*** Opening RECORDS FOR PROCESSING ***

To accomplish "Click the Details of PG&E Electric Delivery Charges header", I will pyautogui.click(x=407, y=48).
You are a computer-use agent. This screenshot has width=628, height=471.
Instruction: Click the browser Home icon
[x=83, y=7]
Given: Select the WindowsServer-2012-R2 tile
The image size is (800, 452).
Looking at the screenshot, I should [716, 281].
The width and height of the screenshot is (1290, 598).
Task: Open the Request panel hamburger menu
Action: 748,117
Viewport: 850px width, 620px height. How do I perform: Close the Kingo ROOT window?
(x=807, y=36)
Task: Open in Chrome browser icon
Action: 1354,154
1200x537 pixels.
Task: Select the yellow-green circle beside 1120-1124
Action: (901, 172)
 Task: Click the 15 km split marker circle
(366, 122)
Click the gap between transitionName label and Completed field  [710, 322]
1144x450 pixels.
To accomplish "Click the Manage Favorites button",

*** Closing RECORDS FOR PROCESSING ***

HOW TO COMPLETE THIS TASK:
Identify each line in the entries with the word "accomplish" and copy it.

EXERCISE RESULT:
To accomplish "Click the Details of PG&E Electric Delivery Charges header", I will pyautogui.click(x=407, y=48).
To accomplish "Click the Manage Favorites button",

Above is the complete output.